# Exploring NLP for Clinical Trial Records
## Installment 2: Extracting Temportal Information
### by Munif Mujib

In this notebook, we'll explore the use of a syntactic parsing-based strategy to extract information that is potentially about scheduling for patients from unstructured trial description text. Then, we'll explore a more lightweight exercise in extracting the potential duration of a trial without leveraging grammar and syntax.

## Getting tools in place

First, we'll import the necessary modules and load the previously developed tools for accessing the trial records.

In [1]:
from __future__ import division
import xml.etree.ElementTree as ET
import re, glob, time
import json
from collections import defaultdict, Counter
import nltk
import random
import spacy

The helpful module we'll be using for grammar and syntax is `spacy`. We'll need to load `spacy`'s English language engine to leverage its capabilities:

In [2]:
nlp = spacy.load("en")

Next, we'll need the functions defined in the last installment to access the trial records:

In [4]:
def process_node(parent, parent_dict):
    if list(parent):
        for child in parent:
            child_dict = {}
            child_dict = process_node(child, child_dict)
            parent_dict[child.tag] = child_dict
    else:
        parent_dict["field_value"] = parent.text
    return parent_dict

def load_trial(trial_id, root_dir = "../clinicaltrials_data/trials/"):
    directory = trial_id[:-4] + "xxxx"
    filepath = root_dir + directory + "/" + trial_id + ".xml"
    
    tree = ET.parse(filepath)
    root = tree.getroot()
    
    root_dict = {}
    return process_node(root, root_dict)

def find_textblocks(field, textblocks = [], current = "root"):
    subfields = field.keys()
    if not subfields == ["field_value"]:
        if "textblock" in subfields:
            textblocks.append((current, field["textblock"]["field_value"]))
        if len(subfields) > 1:    
            for subfield in subfields:
                if not subfield == "textblock":
                    textblocks = find_textblocks(field[subfield], textblocks, current = current + ">" + subfield)
    return textblocks

def process_textblock(textblock):
    utext = textblock
    lines = re.sub(r"([^\n.!?\"])\n\n",r"\1.\n\n",utext)
    lines = re.sub("\n*[ ]+", " ", lines)
    lines = lines.strip()
    return lines

def get_textblocks(textblocks):
    textblocks_dict = {}
    for textblock in textblocks:
        levels = re.split(">", textblock[0])
        key = ">".join(levels[1:])
        textblocks_dict[key] = process_textblock(textblock[1])
    return textblocks_dict

def extract_textblocks(trial_id, root_dir = "../clinicaltrials_data/trials/"):
    return get_textblocks(find_textblocks(load_trial(trial_id, root_dir = root_dir), textblocks = []))

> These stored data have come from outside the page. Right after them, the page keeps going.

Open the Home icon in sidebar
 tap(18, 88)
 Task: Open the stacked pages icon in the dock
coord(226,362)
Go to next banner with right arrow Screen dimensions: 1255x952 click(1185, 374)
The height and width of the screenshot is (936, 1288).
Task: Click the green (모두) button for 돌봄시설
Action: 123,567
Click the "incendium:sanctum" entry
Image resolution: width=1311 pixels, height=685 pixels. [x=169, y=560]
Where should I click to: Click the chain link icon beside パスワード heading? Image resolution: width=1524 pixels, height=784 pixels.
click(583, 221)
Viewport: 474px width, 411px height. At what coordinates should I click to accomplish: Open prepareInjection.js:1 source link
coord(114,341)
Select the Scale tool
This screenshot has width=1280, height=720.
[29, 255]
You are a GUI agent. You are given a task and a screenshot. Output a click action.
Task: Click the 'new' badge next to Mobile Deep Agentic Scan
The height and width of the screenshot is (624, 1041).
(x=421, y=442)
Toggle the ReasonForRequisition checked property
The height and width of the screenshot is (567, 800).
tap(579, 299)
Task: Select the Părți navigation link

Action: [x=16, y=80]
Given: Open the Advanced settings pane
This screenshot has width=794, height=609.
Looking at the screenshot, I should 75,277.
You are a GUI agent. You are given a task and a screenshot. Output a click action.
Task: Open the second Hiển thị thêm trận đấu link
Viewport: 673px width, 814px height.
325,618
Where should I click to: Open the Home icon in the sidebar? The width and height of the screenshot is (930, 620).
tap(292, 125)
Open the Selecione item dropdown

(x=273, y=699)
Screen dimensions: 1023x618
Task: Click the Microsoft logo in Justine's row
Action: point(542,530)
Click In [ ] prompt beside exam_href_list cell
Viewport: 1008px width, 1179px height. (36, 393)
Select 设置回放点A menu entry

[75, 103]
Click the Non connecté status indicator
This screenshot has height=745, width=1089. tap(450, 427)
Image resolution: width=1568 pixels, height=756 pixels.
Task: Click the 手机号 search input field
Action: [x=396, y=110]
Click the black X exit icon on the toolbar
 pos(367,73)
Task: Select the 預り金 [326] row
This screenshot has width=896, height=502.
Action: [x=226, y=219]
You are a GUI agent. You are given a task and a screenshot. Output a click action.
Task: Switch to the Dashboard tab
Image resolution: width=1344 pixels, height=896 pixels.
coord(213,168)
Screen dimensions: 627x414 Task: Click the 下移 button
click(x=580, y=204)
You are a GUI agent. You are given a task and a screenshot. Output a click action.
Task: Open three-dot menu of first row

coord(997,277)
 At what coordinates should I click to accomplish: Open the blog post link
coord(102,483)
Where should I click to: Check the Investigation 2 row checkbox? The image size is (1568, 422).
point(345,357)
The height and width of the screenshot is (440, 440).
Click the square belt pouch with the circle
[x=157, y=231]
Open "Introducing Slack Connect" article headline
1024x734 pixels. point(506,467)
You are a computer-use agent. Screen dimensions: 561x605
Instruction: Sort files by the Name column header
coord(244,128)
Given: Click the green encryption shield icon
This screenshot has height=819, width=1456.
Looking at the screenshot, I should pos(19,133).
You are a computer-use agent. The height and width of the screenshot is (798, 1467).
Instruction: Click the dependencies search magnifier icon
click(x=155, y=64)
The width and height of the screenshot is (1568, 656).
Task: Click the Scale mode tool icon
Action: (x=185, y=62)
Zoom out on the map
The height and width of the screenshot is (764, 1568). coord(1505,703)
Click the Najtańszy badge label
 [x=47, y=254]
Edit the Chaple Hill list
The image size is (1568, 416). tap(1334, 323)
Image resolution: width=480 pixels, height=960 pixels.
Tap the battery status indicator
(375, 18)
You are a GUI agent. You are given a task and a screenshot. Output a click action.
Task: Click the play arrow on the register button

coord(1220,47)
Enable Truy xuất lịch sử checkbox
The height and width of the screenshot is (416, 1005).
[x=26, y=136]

def create_regex_format(x):
    regex = re.compile(r"[^a-z0-9](" + x + r")[^a-z0-9]")
    return regex
    
def find_indicators(element, indicators_dict = {}, current = "root"):
    if type(element) == dict:
        subelements = element.keys()
        if "indicators" in subelements and element["indicators"]:
            indicators_dict[re.sub("refinements>", "",current)] = (map(create_regex_format, element["indicators"]))
        if len(subelements) > 1:
            for subelement in subelements:
                if type(element[subelement]) == dict:
                    indicators_dict = find_indicators(
                        element[subelement], indicators_dict, current = current + ">" + subelement
                    )
    return indicators_dict

def match_indicators(d, indicators_dict, secID):
    lines = d.get(secID,"")
    found = defaultdict(list)
    for sentNum, sentence in enumerate(nltk.sent_tokenize(lines)):
        for group in indicators_dict:
            matches = []
            for n, indicator in enumerate(indicators_dict[group]):
                padded = " " + sentence.lower().strip() + " "
                if indicator.search(padded):
                    nuggets = indicator.findall(padded)
                    matches.append(re.sub(r"^.*?\]\((.*?)\)\[.*?$",r"\1",indicator.pattern))
            if matches:
                found[group].append((matches, str(sentNum)))
    return found

We've created a handy index of sentences that match with the different indicators we've defined and put it in a `json` file. We'll load this "compound" index (containing trial IDs, section IDs, and sentence numbers) from file:

In [6]:
compounded = json.load(open("../compounded.json", "r"))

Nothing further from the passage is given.